At 14:00 or so - you need to presumably have to start something that will either act as a service or will do something before the service controller kills it. I thought services had a different entry point than ordinary applications, so I was surprised this approach worked.
I subbed because I liked your beard. Second, your IT knowledge is somewhat refreshing.
To think this is basically the Windows equivalent of logging in as sudo, yet Reddit gets so agrressive about it because you can damage shit like. Yea that's the type of file access we're looking for-
Ownership and control is Power Trip for tech companies. "We own you."
The reason your Notepad didn't show up on your desktop is because you were running it from the "session 0" which does not have a desktop. So it was running, but couldn't display it's GUI.
I listened to you talk in another tab for 21 minutes before realizing you're not ActionRetro. Y'all sound so alike.
John, is there resources that you would recommend to learn all of these in depth and technical windows aspects that most people don’t know? How do you go about learning all of this like win32, LSASS, etc
@John Hammond how do you do that scrolling-thingie @1:48?
Fun story: I once had to install a sketchy "run executable as" app to run an antivirus installer as TrustedInstaller because a malware was preventing me from running the antivirus installer normally.

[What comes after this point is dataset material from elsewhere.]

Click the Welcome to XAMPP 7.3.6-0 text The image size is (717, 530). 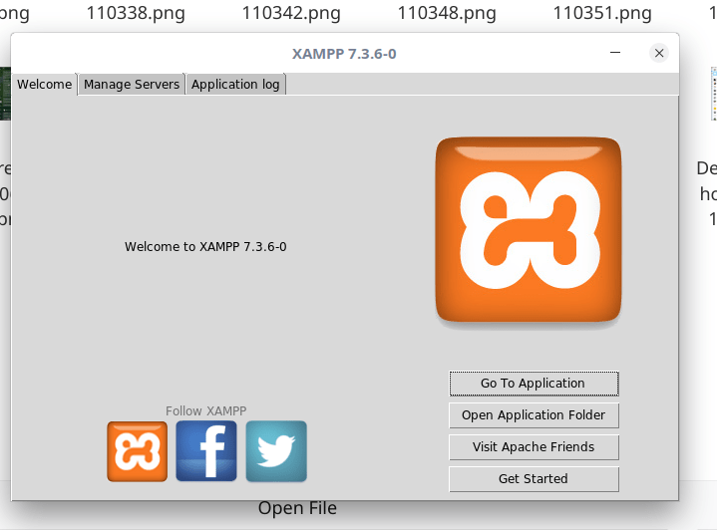click(x=205, y=247)
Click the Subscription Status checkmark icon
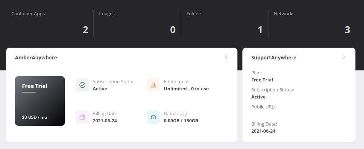364x149 pixels. coord(82,85)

The malware of course didn't have much of a chance after that.
Just reminds me how much efforts put when researching such windows stuff...
The reason the service timeout errors occur is that you are running applications and not services, where service executables handle events and ate stateful based on them e.g. start, stop, pause, resume, etc
HAMMOND!
DON'T DO IT HAMMOND
Oh I believe there are way more, even higher than what Windows is capable of exposing e.g. Ring 0. I think there are ways to go even higher than that as well.